Алиса подставила на прощание щеку для поцелуя. Маша чмокнула ее и успокаивающе сказала:
— Алисочка, радость моя, ну это ведь ненадолго…
— Я знаю, — улыбнулась Алиса, — иначе бы ты меня ни за что не выгнала.
И она вылетела на улицу.
* * *
Итак, я включила автоответчик. И мы услышали сначала взволнованный голос Елены, просящий о помощи, а потом…
Потом голос Алины сказал:
— Таня, я не знаю, когда вы получите мое сообщение, — но чем позже, тем лучше. Не успеете мне помешать. Только что мне позвонила Елена Полянова, она просила вас разыскать.
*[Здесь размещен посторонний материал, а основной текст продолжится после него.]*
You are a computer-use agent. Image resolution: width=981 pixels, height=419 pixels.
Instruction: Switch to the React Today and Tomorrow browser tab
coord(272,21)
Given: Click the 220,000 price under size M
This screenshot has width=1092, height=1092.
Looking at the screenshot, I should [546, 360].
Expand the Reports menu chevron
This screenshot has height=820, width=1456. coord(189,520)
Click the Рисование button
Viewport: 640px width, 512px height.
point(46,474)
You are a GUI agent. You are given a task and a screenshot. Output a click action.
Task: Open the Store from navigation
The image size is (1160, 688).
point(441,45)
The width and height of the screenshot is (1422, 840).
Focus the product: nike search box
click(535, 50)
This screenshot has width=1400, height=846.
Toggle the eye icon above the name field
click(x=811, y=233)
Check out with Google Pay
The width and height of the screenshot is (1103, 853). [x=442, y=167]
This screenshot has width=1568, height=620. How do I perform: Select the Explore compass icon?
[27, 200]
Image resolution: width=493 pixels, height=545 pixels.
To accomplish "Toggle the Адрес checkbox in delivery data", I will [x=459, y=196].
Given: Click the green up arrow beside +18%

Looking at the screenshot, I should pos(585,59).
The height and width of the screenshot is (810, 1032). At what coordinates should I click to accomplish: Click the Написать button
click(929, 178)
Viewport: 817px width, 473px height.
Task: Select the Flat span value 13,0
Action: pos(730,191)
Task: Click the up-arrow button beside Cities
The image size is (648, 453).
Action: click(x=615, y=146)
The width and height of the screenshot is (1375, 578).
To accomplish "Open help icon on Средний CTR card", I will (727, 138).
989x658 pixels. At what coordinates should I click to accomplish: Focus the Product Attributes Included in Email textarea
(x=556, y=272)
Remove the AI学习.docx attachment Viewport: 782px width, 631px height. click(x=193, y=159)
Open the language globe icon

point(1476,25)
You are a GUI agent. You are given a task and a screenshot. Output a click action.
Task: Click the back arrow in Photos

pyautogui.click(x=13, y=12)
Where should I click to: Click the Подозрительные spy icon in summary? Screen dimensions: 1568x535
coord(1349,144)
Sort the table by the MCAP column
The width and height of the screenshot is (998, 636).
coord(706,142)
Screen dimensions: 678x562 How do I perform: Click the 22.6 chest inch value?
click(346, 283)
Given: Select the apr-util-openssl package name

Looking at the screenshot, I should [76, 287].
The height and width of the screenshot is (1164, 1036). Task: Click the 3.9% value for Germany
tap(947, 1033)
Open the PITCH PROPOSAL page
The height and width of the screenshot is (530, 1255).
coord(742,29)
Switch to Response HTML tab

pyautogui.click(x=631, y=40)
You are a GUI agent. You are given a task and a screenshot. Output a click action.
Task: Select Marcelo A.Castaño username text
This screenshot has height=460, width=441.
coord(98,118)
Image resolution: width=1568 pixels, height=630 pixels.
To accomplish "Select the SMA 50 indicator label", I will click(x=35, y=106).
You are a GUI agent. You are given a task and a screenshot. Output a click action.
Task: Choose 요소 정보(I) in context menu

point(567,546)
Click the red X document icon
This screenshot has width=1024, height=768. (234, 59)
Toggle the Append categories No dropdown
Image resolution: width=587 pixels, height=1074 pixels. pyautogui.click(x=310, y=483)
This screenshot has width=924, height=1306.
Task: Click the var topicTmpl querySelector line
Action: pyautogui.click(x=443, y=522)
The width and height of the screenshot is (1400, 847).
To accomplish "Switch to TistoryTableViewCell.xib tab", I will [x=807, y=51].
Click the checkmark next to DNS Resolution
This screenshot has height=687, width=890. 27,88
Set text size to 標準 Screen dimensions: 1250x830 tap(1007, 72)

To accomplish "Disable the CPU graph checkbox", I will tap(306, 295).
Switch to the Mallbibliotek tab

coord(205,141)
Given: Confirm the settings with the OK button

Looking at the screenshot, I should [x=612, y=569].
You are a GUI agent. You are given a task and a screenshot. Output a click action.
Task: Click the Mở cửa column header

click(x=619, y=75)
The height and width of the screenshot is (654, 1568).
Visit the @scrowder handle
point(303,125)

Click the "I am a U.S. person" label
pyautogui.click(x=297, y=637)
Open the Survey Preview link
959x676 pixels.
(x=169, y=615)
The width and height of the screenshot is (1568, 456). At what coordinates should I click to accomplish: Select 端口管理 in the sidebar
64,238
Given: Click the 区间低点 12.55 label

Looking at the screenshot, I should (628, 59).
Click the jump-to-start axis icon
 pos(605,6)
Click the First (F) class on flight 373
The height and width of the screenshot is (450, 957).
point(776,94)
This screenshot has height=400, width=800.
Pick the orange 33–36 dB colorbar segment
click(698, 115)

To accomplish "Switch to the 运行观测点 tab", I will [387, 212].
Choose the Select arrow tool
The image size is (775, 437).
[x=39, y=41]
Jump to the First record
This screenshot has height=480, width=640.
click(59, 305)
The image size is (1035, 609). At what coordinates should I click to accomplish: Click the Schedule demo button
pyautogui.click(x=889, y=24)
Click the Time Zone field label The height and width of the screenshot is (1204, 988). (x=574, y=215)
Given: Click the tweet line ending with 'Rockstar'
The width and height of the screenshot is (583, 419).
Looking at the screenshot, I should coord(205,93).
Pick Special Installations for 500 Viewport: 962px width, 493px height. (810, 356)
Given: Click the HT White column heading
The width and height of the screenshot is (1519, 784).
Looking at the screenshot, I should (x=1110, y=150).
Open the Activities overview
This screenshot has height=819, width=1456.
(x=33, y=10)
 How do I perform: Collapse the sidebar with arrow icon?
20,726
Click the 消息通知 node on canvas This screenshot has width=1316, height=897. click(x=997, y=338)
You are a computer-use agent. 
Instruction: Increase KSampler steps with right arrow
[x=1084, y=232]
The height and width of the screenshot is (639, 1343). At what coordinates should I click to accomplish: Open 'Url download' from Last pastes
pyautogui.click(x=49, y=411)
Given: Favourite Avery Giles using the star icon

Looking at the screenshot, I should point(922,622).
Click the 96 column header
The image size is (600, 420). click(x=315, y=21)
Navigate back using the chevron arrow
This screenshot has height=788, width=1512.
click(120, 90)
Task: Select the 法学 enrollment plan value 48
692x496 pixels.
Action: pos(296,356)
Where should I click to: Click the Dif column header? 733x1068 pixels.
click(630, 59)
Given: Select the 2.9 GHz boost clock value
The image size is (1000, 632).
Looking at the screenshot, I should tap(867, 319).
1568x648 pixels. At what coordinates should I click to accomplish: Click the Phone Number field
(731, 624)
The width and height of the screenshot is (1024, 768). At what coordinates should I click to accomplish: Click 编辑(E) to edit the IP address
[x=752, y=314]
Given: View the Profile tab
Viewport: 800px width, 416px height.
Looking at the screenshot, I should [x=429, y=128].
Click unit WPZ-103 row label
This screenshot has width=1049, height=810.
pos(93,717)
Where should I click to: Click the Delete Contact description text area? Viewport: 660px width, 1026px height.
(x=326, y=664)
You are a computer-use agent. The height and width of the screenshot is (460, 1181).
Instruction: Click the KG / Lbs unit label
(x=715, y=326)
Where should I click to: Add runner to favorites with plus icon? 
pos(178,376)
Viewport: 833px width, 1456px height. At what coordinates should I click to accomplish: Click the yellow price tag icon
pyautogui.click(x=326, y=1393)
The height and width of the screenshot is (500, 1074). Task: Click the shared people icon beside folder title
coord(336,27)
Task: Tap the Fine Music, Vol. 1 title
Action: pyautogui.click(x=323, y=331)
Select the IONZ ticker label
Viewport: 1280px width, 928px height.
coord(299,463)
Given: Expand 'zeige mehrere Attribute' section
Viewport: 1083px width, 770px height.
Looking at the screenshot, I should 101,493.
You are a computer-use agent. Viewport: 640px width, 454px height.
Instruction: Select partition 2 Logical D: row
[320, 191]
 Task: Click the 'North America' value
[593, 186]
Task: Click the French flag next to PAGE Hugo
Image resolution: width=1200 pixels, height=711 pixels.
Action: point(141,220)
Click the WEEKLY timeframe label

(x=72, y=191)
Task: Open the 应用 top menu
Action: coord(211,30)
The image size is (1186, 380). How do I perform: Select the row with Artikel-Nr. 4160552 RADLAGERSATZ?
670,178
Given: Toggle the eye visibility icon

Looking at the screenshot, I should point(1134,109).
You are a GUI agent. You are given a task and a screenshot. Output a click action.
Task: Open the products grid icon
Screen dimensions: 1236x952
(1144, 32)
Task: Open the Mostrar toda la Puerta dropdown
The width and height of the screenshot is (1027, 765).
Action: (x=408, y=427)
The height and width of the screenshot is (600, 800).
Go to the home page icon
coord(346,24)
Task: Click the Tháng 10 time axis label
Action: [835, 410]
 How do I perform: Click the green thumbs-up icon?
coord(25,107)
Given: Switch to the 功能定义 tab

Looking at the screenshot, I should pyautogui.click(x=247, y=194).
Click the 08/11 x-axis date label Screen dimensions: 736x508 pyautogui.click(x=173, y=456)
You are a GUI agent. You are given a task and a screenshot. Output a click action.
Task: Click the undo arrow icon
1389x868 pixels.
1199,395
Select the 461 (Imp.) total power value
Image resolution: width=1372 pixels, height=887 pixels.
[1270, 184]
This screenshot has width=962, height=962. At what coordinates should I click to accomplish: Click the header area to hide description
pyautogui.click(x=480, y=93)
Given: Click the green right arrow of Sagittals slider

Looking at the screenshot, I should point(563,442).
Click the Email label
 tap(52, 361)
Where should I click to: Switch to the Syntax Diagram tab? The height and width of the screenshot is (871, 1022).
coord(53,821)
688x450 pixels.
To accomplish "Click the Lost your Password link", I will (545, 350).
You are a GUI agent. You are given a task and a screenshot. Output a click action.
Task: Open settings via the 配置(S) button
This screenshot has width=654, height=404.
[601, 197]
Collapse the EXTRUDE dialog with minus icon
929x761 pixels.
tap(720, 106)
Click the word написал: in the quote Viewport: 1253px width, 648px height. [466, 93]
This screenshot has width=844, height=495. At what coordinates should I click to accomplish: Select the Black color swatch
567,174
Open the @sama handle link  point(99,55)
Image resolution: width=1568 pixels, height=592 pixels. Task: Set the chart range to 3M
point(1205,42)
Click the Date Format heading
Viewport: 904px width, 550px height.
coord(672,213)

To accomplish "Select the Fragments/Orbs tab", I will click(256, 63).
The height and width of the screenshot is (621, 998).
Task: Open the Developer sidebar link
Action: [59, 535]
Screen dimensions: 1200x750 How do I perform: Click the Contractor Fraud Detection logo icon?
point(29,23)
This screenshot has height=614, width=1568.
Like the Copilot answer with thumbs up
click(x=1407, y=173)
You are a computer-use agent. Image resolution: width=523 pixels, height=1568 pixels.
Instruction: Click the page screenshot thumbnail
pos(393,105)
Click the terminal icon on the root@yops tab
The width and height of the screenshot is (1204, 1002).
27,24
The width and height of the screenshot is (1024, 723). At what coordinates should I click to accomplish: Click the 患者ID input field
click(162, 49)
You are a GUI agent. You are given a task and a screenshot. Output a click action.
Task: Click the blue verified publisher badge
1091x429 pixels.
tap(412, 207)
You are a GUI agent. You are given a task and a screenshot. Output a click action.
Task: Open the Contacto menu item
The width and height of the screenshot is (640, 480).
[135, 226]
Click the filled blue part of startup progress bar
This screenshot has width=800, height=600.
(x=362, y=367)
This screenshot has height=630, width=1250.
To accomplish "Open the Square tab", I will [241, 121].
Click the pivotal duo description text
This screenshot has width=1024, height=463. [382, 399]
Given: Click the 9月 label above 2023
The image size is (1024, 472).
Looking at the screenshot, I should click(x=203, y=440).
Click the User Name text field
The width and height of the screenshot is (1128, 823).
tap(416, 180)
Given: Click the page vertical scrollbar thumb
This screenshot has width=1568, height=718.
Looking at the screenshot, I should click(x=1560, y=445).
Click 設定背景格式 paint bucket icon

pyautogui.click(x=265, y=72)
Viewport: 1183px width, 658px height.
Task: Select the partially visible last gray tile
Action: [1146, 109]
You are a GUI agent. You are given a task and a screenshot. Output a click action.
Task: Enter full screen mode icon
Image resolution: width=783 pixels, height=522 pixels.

Что-то происходит в ее квартире, мне кажется, что ей нужна ваша помощь. Только сделайте все, чтобы приехать туда после того, как… Впрочем, не стоит об этом. Думаю, что я успею.
Раздался щелчок, и все смолкло. Я не могла вымолвить ни слова. Лапин тоже смотрел в одну точку, силясь понять, что же происходит.
Нарушил тишину он первым:
— Надо ехать, — сказал он, решительно поднимаясь.
Я кивнула.
— Ну, вас-то это не касается, — попыталась я его остановить.
— Если вы думаете, что я отпущу вас туда одну, вы ошибаетесь, — буркнул он, — это не в моих правилах. Только не думайте, что я вами увлечен. Честно говоря, я терпеть не могу эмансипированных женщин. Они обычно все курят и ругаются матом. И жрут водку как лошади.
— Лошади не жрут водку, — меланхолично поправила я, — и умирают от капли никотина.
— Бедненькие, — равнодушно сказал безжалостный Лапин, — я так и знал, что эмансипированные женщины хуже лошадей.
Я укоризненно взглянула на него. С виду он был вполне серьезен и респектабелен.
— Вы — циник, — сказала я.
— Я вам сообщил об этом первым, так что нечего по этому поводу воображать себя умной, — огрызнулся он.
Так, переругиваясь, мы и вышли. Потом я была ему очень благодарна — он смог своими насмешками заставить меня не думать о страхе. А когда о нем не думаешь, он тебя и не побеждает.
Все-таки иногда циники ведут себя довольно странно. Как рыцари. Не лишенные, правда, наглости.
* * *
Алиса ждала автобуса уже пятнадцать минут. Его все не было и не было. Алиса начала нервничать и злиться. Автобусы она вообще тихо ненавидела, а уж их нежелание появляться вовремя ее и вовсе бесило.
Сейчас проклятый автобус отсутствовал с особенным упорством.
* * *
Алина двигалась быстро, но ей казалось, что она еле ползет. Она ничего не чувствовала, кроме отчаяния и злости на жизнь, которая так вот сложилась.
Мимо Алины шли обычные люди без револьверов, несущие тяжелые сумки или вовсе ничего не несущие, радостные, что они уродились такими замечательно обычными людьми, так вот им повезло…
У Алины даже не было сил им завидовать. Она просто неслась по улице быстрыми шагами, которые казались ей черепашьими.
Как будто Господь хотел, чтобы она остановилась и подумала. Но в этом их желания не совпадали. Алина даже придумала для него отговорку, что, если она не успеет, может погибнуть Елена. Хотя, если быть честной, судьба Елены ее почти не волновала.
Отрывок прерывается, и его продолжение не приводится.